Because so many tickets are being issued by the increasing number of cameras, the threshold for seizure will likely change. Currently, moving violation tickets issued by police officers carry points against a driver's record — four points for speeding above 11 miles per hour, for example — and Lander suggested that he might be open to a similar system so that the worst reckless drivers lose their cars faster.

"Is it going to be a set number of red light and speed violations? Will there be more weight to very fast speeding? There could be points for different adjudicated violations, or we could just do an aggregate number of tickets," he said. "The goal is to have it be very simple to understand, but perhaps very fast speeding would count more."

Cameras issue tickets to any given car or truck that speeds or runs a red light on a roadway with a camera. But many cars and trucks that get tickets — looking at you, FedEx, Fresh Direct, UPS etc. — are driven by multiple drivers. And it is the reckless driver, not the truck being used by said driver, that Lander hopes to get off the road.

Every day.
This is happening more and more in residential communities, making our roadways less safe.

How will the city figure out who of FedEx's hundreds (if not thousands) of drivers was behind the wheel when truck number 1469348-B ran the red light in front of the school at Eighth Avenue and 13th Street in Park Slope at exactly 14:06:33 on 14-Oct-19? And if the city is able to find out who the driver was, how will officials connect that same driver to other violations across the city?

And what about United States Postal Service drivers, who are almost never held accountable (even when they kill someone) because their trucks do not have license plates?

Browne-Marshall suggested that car drivers could challenge the law if it doesn't also apply to the drivers of fleet vehicles.

"Is the city going to seize UPS trucks? Buses? Milk trucks?" she asked, pointing out that corporations have far more resources to fight tickets, which suggests that the bill might affect random drivers more than it would drivers with corporate legal might behind them.

Lander said that fleet vehicles — including vehicles in the city fleet driven by city employees on city duty — would be subject to his bill, but details about how fleet drivers would be held accountable remain to be worked out.

"The program is designed for individuals, but we're tying to do it in a way that doesn't treat people differently based on how much money they [or their companies] have," Lander said. "Fines have disparate impact. This program wants to take a restorative justice approach, so we might want something different for fleet ownership so that fines don't just become another 'cost of doing business.'"
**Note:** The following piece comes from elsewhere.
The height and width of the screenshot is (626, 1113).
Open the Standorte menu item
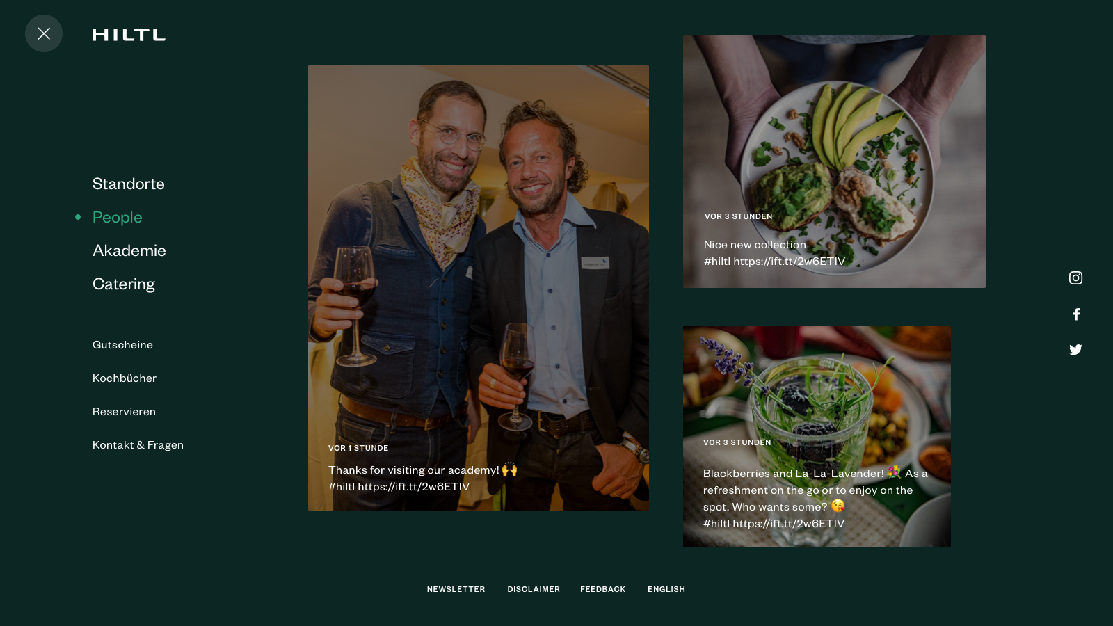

Lander said he would not allow fleet punishment to delay the bill itself.

"I would not let it hold up the bill," he said. "This bill is not going to solve every problem, but it's an important expansion of Vision Zero into new terrain with a laser focus on the most reckless drivers."

So will this bill pass?

The Law Department declined to talk to Streetsblog for this story, but Lander said he and the mayoral agency are entirely on the same page.

"I get that people are frustrated and that there suspicions that something else is going on here [that's delaying the bill], but at the moment, this is a good faith effort," he said. "I want to give the city the credit it's due. I am optimistic that we will have a finished bill for passage early in the new year. We will identify people who own the most reckless vehicles and, after offering them sufficient due process to contest or correct their dangerous vehicle ownership, their car will be seized."

Council Speaker Corey Johnson is also optimistic because "there’s no political impediment to the bill."

"It’s just figuring out the legal structure and guidelines [related to] the Fourth Amendment, which prohibits unreasonable search and seizure," Johnson told Streetsblog last month. Brad and the Law Department are making sure that the bill can withstand any lawsuit or court challenge. We’re almost there."